[Dataset entries]
.....
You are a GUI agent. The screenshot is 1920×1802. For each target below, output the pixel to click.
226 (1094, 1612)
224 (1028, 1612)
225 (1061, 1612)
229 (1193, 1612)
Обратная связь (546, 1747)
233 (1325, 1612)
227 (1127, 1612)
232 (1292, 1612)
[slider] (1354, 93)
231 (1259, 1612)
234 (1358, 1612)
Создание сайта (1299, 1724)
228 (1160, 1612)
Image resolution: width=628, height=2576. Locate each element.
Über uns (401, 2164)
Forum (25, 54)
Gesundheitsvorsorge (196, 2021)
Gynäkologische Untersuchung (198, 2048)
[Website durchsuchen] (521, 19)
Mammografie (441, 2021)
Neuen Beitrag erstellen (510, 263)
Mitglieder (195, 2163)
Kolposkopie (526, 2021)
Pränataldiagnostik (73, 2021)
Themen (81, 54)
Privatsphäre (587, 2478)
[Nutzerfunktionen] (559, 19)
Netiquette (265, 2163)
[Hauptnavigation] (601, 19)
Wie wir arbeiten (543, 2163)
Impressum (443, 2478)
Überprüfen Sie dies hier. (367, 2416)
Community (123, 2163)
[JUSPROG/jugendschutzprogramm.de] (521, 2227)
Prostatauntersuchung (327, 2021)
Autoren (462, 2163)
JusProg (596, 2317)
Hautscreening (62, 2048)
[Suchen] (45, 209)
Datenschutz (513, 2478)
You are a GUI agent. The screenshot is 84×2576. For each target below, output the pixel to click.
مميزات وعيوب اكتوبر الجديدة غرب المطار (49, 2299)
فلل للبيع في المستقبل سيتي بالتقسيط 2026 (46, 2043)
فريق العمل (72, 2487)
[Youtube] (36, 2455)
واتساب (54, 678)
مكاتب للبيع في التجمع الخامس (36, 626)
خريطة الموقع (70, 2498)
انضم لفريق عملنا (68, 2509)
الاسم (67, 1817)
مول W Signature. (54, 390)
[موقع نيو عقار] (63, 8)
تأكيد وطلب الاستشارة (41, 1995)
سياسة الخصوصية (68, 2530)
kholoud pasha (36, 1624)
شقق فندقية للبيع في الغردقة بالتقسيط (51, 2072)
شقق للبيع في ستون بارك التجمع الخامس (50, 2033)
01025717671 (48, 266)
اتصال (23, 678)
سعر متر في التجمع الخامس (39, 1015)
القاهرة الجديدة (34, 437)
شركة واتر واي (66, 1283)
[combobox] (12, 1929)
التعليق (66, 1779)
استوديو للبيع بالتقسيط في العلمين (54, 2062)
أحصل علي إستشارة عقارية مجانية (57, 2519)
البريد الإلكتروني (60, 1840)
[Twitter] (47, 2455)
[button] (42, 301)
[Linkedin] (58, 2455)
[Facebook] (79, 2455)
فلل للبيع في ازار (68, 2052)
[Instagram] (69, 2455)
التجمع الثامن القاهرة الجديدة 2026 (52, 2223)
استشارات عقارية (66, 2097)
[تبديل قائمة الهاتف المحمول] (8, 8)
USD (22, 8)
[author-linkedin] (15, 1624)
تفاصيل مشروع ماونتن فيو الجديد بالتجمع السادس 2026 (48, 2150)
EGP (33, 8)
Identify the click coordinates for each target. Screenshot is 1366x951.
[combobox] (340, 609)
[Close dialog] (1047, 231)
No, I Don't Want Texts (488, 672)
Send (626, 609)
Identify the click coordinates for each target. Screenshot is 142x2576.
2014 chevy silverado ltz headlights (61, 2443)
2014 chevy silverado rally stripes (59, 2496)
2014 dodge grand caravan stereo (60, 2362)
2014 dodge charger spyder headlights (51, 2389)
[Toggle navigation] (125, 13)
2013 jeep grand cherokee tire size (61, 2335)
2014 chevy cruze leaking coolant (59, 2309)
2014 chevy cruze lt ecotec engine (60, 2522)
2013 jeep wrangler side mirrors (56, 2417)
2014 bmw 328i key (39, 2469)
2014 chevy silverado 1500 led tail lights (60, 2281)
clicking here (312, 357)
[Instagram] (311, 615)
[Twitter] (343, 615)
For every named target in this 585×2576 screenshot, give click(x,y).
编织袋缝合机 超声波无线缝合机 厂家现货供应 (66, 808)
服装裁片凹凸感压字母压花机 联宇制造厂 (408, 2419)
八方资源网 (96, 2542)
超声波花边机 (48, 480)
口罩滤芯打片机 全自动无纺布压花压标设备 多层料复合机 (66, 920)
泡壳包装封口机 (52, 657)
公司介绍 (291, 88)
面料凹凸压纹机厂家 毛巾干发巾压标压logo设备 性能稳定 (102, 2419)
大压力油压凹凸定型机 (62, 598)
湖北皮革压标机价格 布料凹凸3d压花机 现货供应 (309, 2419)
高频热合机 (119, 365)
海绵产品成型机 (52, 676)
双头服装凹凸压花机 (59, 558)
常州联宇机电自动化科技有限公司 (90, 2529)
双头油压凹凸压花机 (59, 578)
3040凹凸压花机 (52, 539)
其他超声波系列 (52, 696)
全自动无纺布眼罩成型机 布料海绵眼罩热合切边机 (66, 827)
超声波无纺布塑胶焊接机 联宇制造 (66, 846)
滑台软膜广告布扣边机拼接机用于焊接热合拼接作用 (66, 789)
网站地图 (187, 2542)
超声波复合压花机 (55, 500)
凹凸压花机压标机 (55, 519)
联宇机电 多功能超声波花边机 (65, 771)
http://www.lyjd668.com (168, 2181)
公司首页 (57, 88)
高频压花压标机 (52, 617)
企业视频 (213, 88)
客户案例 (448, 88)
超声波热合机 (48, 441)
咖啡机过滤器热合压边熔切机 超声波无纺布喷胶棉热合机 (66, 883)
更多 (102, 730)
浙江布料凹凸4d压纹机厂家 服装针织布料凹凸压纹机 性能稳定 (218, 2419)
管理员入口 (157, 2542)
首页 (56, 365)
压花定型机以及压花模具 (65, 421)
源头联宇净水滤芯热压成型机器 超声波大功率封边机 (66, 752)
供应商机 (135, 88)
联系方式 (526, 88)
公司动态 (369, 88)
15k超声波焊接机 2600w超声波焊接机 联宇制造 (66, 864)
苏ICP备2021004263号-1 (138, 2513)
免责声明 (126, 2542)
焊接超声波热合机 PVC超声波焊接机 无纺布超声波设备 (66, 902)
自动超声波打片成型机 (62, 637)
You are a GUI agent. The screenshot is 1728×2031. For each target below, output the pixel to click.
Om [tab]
.....
◆ Exercise objective:
A word-for-word copy of the data is what should be returned.

◆ Solved problem:
You are a GUI agent. The screenshot is 1920×1802. For each target below, output the pixel to click.
226 (1094, 1612)
224 (1028, 1612)
225 (1061, 1612)
229 (1193, 1612)
Обратная связь (546, 1747)
233 (1325, 1612)
227 (1127, 1612)
232 (1292, 1612)
[slider] (1354, 93)
231 (1259, 1612)
234 (1358, 1612)
Создание сайта (1299, 1724)
228 (1160, 1612)
Image resolution: width=628, height=2576. Locate each element.
Über uns (401, 2164)
Forum (25, 54)
Gesundheitsvorsorge (196, 2021)
Gynäkologische Untersuchung (198, 2048)
[Website durchsuchen] (521, 19)
Mammografie (441, 2021)
Neuen Beitrag erstellen (510, 263)
Mitglieder (195, 2163)
Kolposkopie (526, 2021)
Pränataldiagnostik (73, 2021)
Themen (81, 54)
Privatsphäre (587, 2478)
[Nutzerfunktionen] (559, 19)
Netiquette (265, 2163)
[Hauptnavigation] (601, 19)
Wie wir arbeiten (543, 2163)
Impressum (443, 2478)
Überprüfen Sie dies hier. (367, 2416)
Community (123, 2163)
[JUSPROG/jugendschutzprogramm.de] (521, 2227)
Prostatauntersuchung (327, 2021)
Autoren (462, 2163)
JusProg (596, 2317)
Hautscreening (62, 2048)
[Suchen] (45, 209)
Datenschutz (513, 2478)
You are a GUI agent. The screenshot is 84×2576. For each target below, output the pixel to click.
مميزات وعيوب اكتوبر الجديدة غرب المطار (49, 2299)
فلل للبيع في المستقبل سيتي بالتقسيط 2026 (46, 2043)
فريق العمل (72, 2487)
[Youtube] (36, 2455)
واتساب (54, 678)
مكاتب للبيع في التجمع الخامس (36, 626)
خريطة الموقع (70, 2498)
انضم لفريق عملنا (68, 2509)
الاسم (67, 1817)
مول W Signature. (54, 390)
[موقع نيو عقار] (63, 8)
تأكيد وطلب الاستشارة (41, 1995)
سياسة الخصوصية (68, 2530)
kholoud pasha (36, 1624)
شقق فندقية للبيع في الغردقة بالتقسيط (51, 2072)
شقق للبيع في ستون بارك التجمع الخامس (50, 2033)
01025717671 (48, 266)
اتصال (23, 678)
سعر متر في التجمع الخامس (39, 1015)
القاهرة الجديدة (34, 437)
شركة واتر واي (66, 1283)
[combobox] (12, 1929)
التعليق (66, 1779)
استوديو للبيع بالتقسيط في العلمين (54, 2062)
أحصل علي إستشارة عقارية مجانية (57, 2519)
البريد الإلكتروني (60, 1840)
[Twitter] (47, 2455)
[button] (42, 301)
[Linkedin] (58, 2455)
[Facebook] (79, 2455)
فلل للبيع في ازار (68, 2052)
[Instagram] (69, 2455)
التجمع الثامن القاهرة الجديدة 2026 (52, 2223)
استشارات عقارية (66, 2097)
[تبديل قائمة الهاتف المحمول] (8, 8)
USD (22, 8)
[author-linkedin] (15, 1624)
تفاصيل مشروع ماونتن فيو الجديد بالتجمع السادس 2026 (48, 2150)
EGP (33, 8)
Identify the click coordinates for each target. Screenshot is 1366x951.
[combobox] (340, 609)
[Close dialog] (1047, 231)
No, I Don't Want Texts (488, 672)
Send (626, 609)
Identify the click coordinates for each target. Screenshot is 142x2576.
2014 chevy silverado ltz headlights (61, 2443)
2014 chevy silverado rally stripes (59, 2496)
2014 dodge grand caravan stereo (60, 2362)
2014 dodge charger spyder headlights (51, 2389)
[Toggle navigation] (125, 13)
2013 jeep grand cherokee tire size (61, 2335)
2014 chevy cruze leaking coolant (59, 2309)
2014 chevy cruze lt ecotec engine (60, 2522)
2013 jeep wrangler side mirrors (56, 2417)
2014 bmw 328i key (39, 2469)
2014 chevy silverado 1500 led tail lights (60, 2281)
clicking here (312, 357)
[Instagram] (311, 615)
[Twitter] (343, 615)
For every named target in this 585×2576 screenshot, give click(x,y).
编织袋缝合机 超声波无线缝合机 厂家现货供应 (66, 808)
服装裁片凹凸感压字母压花机 联宇制造厂 (408, 2419)
八方资源网 (96, 2542)
超声波花边机 (48, 480)
口罩滤芯打片机 全自动无纺布压花压标设备 多层料复合机 (66, 920)
泡壳包装封口机 (52, 657)
公司介绍 (291, 88)
面料凹凸压纹机厂家 毛巾干发巾压标压logo设备 性能稳定 (102, 2419)
大压力油压凹凸定型机 (62, 598)
湖北皮革压标机价格 布料凹凸3d压花机 现货供应 (309, 2419)
高频热合机 (119, 365)
海绵产品成型机 (52, 676)
双头服装凹凸压花机 (59, 558)
常州联宇机电自动化科技有限公司 (90, 2529)
双头油压凹凸压花机 (59, 578)
3040凹凸压花机 (52, 539)
其他超声波系列 (52, 696)
全自动无纺布眼罩成型机 布料海绵眼罩热合切边机 (66, 827)
超声波无纺布塑胶焊接机 联宇制造 (66, 846)
滑台软膜广告布扣边机拼接机用于焊接热合拼接作用 (66, 789)
网站地图 (187, 2542)
超声波复合压花机 (55, 500)
凹凸压花机压标机 (55, 519)
联宇机电 多功能超声波花边机 (65, 771)
http://www.lyjd668.com (168, 2181)
公司首页 (57, 88)
高频压花压标机 (52, 617)
企业视频 (213, 88)
客户案例 (448, 88)
超声波热合机 (48, 441)
咖啡机过滤器热合压边熔切机 超声波无纺布喷胶棉热合机 (66, 883)
更多 (102, 730)
浙江布料凹凸4d压纹机厂家 服装针织布料凹凸压纹机 性能稳定 (218, 2419)
管理员入口 (157, 2542)
首页 (56, 365)
压花定型机以及压花模具 (65, 421)
源头联宇净水滤芯热压成型机器 超声波大功率封边机 (66, 752)
供应商机 (135, 88)
联系方式 (526, 88)
公司动态 (369, 88)
15k超声波焊接机 2600w超声波焊接机 联宇制造 (66, 864)
苏ICP备2021004263号-1 (138, 2513)
免责声明 (126, 2542)
焊接超声波热合机 PVC超声波焊接机 无纺布超声波设备 (66, 902)
自动超声波打片成型机 (62, 637)
You are a GUI agent. The screenshot is 1728×2031. For each target below, output the pixel to click.
Om [tab]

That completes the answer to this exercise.